Page excerpt:
## begin
Complexity is not supposed to be complex

By Sonja Blignaut

Life is complex: an ever-changing tangle of joy and pain, failure and success, beauty and despair. Sometimes it sucks, like watching your mother fade away into dementia, or losing a beloved dog. Sometimes it is so beautiful it brings you to tears, like dancing with soul friends under a sky set aflame.

These last three years have brought a different perspective on complexity — a lived experience of “the full catastrophe”. While I am even more convinced of the need to make the wisdom of complexity available more broadly, I am increasingly frustrated by how we "mystify" it with big words and theoretical constructs.

Complexity is not new. And it’s not something separate from our lives. We all already know how to be in, and navigate complexity.  We also have a uniquely human ability to create pockets of order and predictability. And while this has led to incredible progress, our love affair with certainty and control has become a trap. Now, the challenges of our times invite us to reconsider, to reframe our learned dislike for complexity and reconnect with our innate ability to be dance with it — or as Jennifer Garvey-Berger and Carolyn Caughlin calls it: our complexity genius.

The last three years has been an excellent teacher … I thought I’d share some of what I’ve learned during these exceptionally hard times.

1.    You can’t avoid complexity (and you don’t want to).

We ARE complex beings, embodied as complex organisms embedded in webs of complex relationships. We know complexity in our bones. Yes, our need for certainty, comfort and control has led us to create elaborately ordered structures that provide comfort and a measure of predictability. But we all know that raising children is not like fixing a car.

Deep down, we know there is no certainty except for continuous change.

And while there is truth to it that change is happening faster and faster, we face potentially existential challenges (like intelligent machines), and life can feel precarious … it is also true that humans are creative and adaptive; we know how to dance with emergence. Trying to opt out of the uncertainty only ends up creating more. And if everything was sure, how boring would life be?

2. Complexity is everywhere, but not everything is complex.

Think more granularly, i.e., tasks, problems or challenges I encounter (vs systems). Some tasks are routine and straightforward — I can just get on with it, e.g., if a hose pipe or tap leaks in my garden, I fix it. Some tasks are more complicated, but I can figure it out or refer to someone with expertise — like installing an irrigation system. Nurturing a garden ecosystem, raising children, navigating the death of loved ones, forming new friendships … these require learning, improvisation, experimentation and for me to show up in my full (in)glorious human complexity.

3. Mind your language.

Language helps us frame our world and make sense. New language can help us see the world differently, AND it can become a stumbling block. So, if the language and labels become hindrances, drop them. I have become increasingly aware of how our language de-animates our world. The nouns that flow from our need to name and categorise can strip out life’s essential ambiguity, nuance, and mystery. Once I label a tree as a pine or a beautiful bird as a pigeon, they disappear into familiar categories. Only suitable for logging, a pest or a nuisance. I don’t bother looking twice; I miss the beauty and potential to be more. Many opportunities for innovation are lost because we can’t see past our definitions and spot new and unexpected affordances offered by familiar objects or processes. The same happens with people and relationships — they become imprisoned in rigid categories. So, instead of labels, see if rich descriptions help — it’s not about getting it entirely right or finding a suitable category — it’s about changing our relationship to the problems and systems around us.
## end
Excerpted records:
## begin
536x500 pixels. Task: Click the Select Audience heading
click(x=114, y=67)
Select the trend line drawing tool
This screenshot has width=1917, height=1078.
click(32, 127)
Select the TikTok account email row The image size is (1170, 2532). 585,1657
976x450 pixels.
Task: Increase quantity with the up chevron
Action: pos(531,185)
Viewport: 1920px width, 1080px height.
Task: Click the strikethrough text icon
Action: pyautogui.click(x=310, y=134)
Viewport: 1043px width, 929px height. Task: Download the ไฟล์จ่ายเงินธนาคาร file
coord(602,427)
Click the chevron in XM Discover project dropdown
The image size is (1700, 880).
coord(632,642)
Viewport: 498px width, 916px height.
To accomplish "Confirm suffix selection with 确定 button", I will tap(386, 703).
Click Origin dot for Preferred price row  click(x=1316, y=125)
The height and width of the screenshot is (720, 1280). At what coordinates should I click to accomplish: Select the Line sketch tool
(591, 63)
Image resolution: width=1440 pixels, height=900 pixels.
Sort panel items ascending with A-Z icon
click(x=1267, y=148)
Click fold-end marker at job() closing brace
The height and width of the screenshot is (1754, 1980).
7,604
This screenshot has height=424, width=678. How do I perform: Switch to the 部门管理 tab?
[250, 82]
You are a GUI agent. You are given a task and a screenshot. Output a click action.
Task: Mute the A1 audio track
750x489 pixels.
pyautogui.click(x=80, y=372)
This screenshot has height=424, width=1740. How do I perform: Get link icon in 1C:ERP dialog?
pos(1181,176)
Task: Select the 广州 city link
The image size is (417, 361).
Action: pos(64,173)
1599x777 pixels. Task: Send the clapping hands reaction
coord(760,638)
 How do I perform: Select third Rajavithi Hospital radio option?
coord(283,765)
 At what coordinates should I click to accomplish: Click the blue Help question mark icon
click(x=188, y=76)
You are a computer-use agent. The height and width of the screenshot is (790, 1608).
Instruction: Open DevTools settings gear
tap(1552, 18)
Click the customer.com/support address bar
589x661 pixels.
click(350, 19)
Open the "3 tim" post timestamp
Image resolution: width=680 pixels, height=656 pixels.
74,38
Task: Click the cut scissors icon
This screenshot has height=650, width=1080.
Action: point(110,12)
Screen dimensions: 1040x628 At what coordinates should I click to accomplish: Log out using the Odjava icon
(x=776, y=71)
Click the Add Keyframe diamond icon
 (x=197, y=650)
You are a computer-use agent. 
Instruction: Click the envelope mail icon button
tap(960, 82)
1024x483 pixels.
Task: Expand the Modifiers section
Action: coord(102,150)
## end
Task details:
Please answer these questions using the essay on complexity:
(a) What does the essay say is the only certainty?
(b) What garden task is given as an example of something routine and straightforward?
(c) What labels for a tree and a bird are given as examples of making things disappear into familiar categories?
The records are unrelated to the text.

Full response:
(a) Continuous change.
(b) Fixing a leaking hose pipe or tap.
(c) A pine for the tree and a pigeon for the bird.